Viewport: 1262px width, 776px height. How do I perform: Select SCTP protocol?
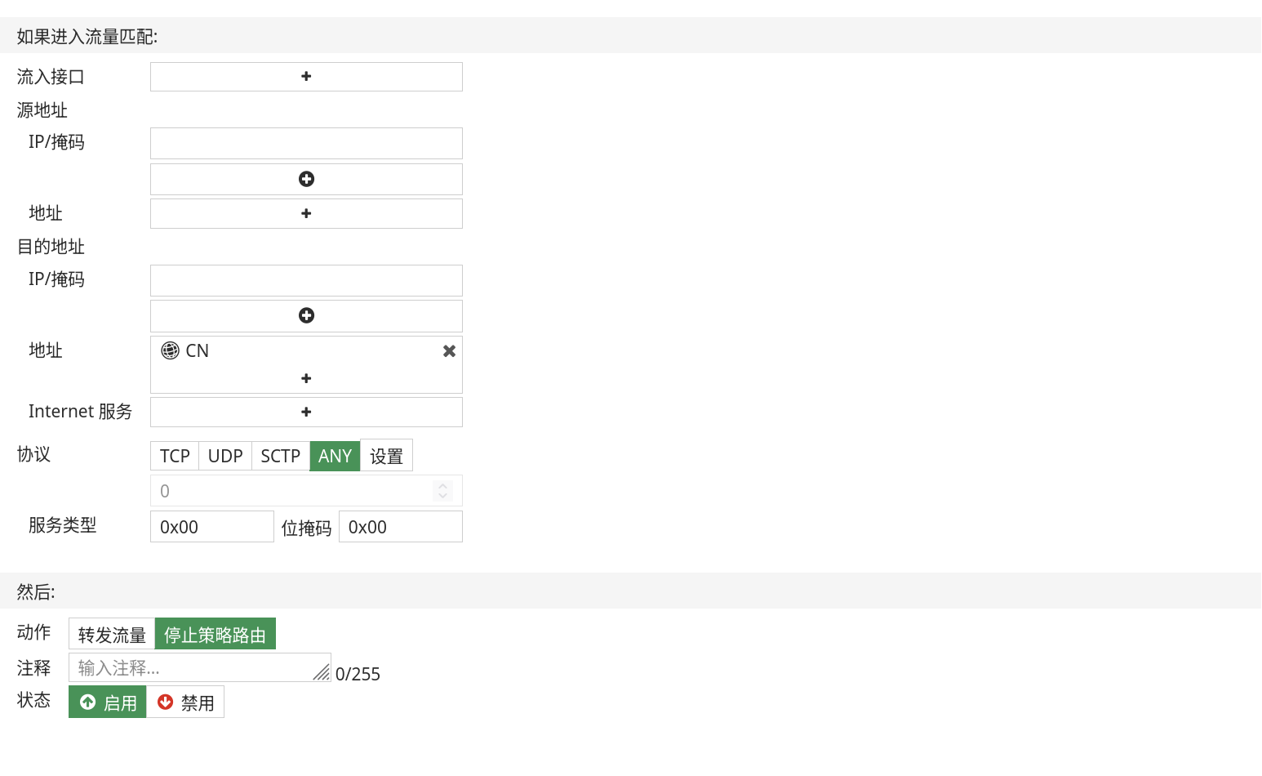[x=280, y=456]
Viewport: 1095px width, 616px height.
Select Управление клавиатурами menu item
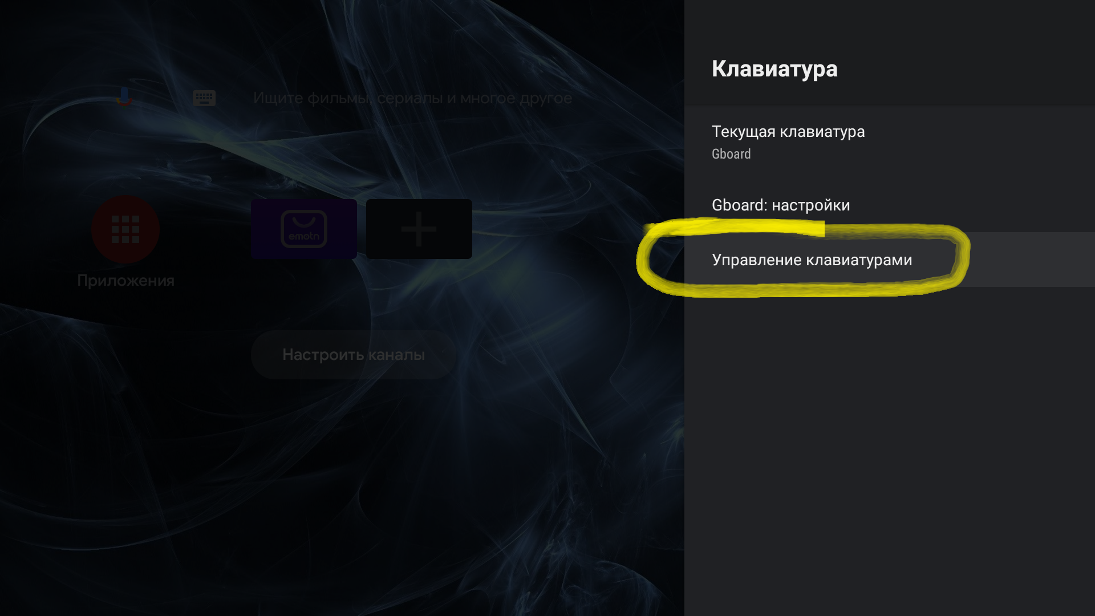(890, 260)
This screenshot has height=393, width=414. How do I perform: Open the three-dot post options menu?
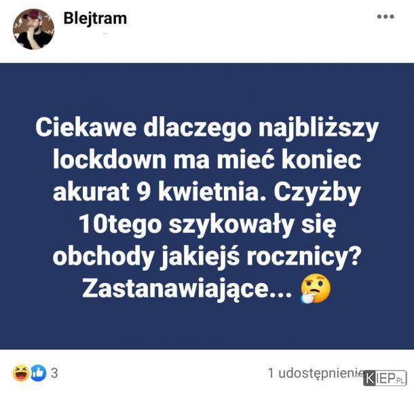pos(385,17)
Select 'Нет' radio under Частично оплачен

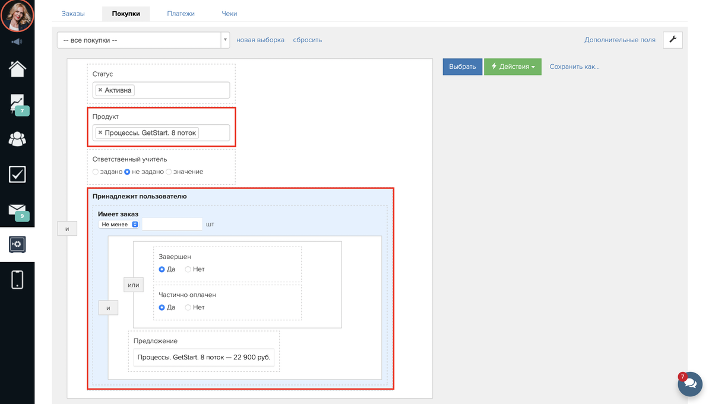[188, 307]
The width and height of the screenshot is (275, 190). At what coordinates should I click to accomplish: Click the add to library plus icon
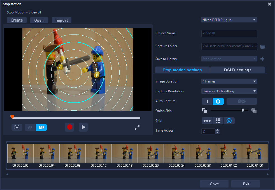[x=262, y=59]
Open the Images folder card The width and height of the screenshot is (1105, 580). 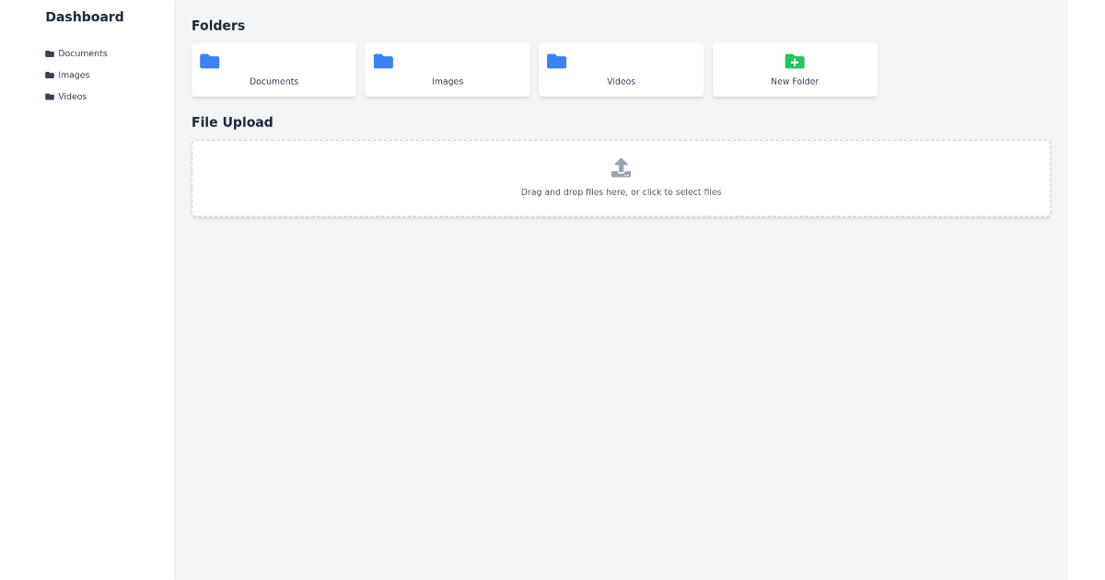coord(448,69)
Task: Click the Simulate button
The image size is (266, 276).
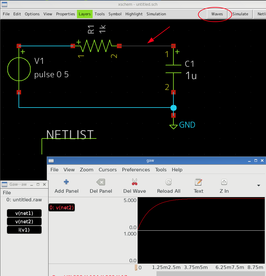Action: pos(240,14)
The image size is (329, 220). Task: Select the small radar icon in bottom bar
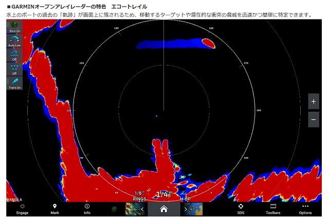coord(115,209)
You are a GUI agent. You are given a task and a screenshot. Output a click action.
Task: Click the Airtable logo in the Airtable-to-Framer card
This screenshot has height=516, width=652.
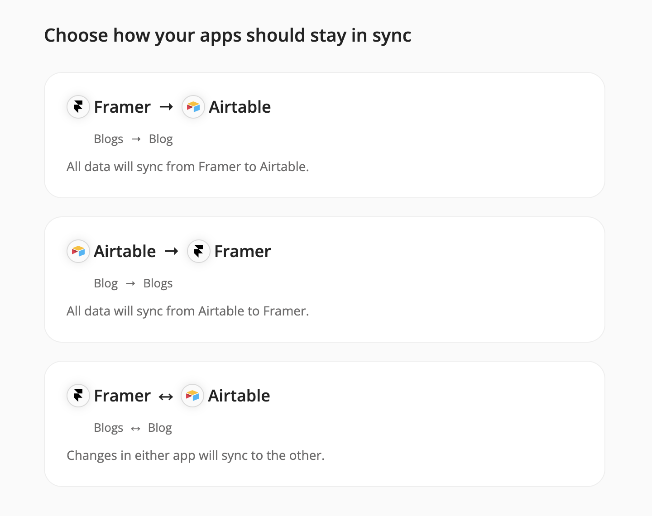(78, 251)
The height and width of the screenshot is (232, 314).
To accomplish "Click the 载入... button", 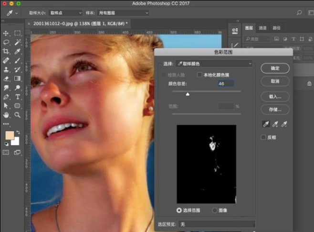I will pyautogui.click(x=275, y=97).
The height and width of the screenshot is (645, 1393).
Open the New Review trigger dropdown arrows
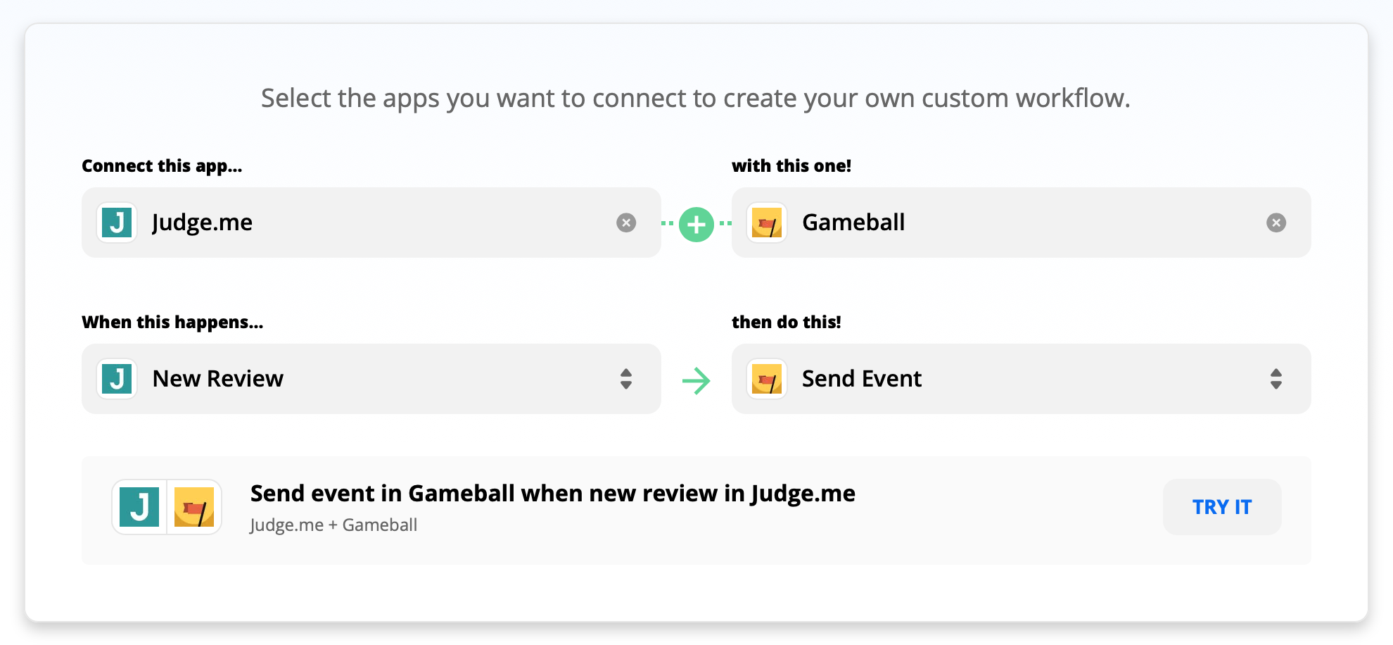click(x=626, y=379)
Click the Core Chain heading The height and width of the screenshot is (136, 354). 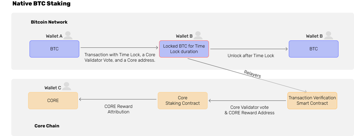(x=47, y=126)
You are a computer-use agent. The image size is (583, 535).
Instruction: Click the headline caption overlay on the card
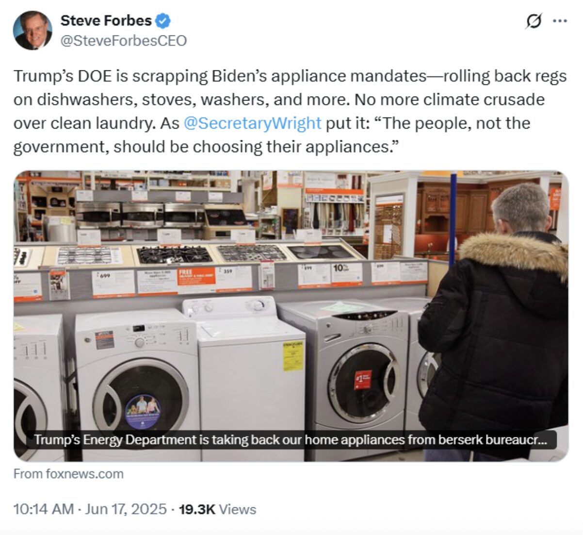[291, 440]
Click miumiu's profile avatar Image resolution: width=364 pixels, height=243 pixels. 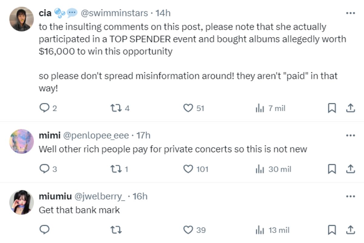[x=21, y=202]
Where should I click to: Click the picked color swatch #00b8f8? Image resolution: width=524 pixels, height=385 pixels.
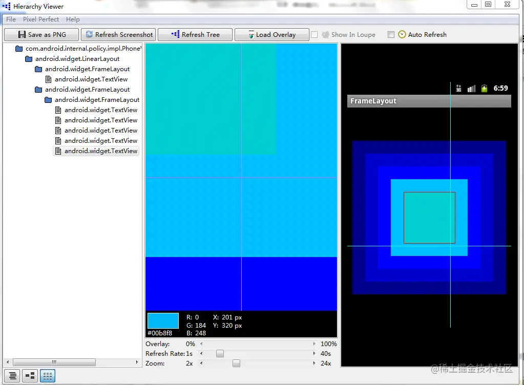pyautogui.click(x=163, y=320)
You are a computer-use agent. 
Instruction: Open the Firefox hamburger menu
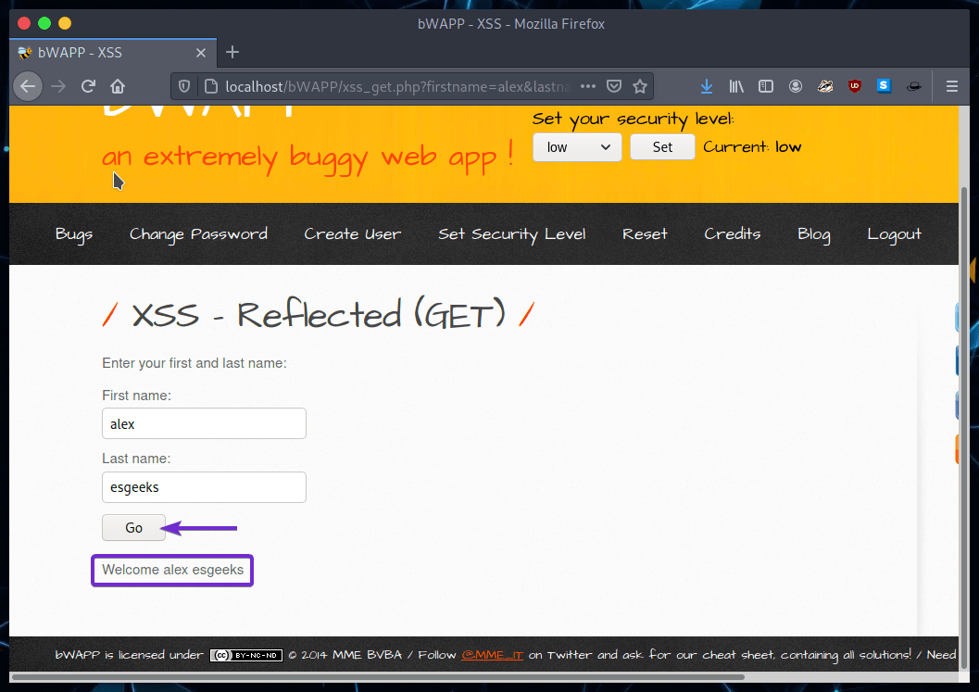pos(952,86)

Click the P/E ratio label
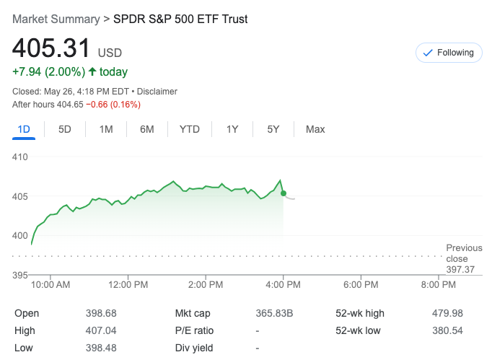tap(195, 330)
-=-=-=-=-
● **Task statement**: When you reach the line that contains "Instruction: Open the Firefox hamburger menu" in the records above, copy it and every line after it exactly through the last one, leaving out the pictures.

● **Reply to the task**:
Instruction: Open the Firefox hamburger menu
pos(952,86)

Click the P/E ratio label
tap(195, 330)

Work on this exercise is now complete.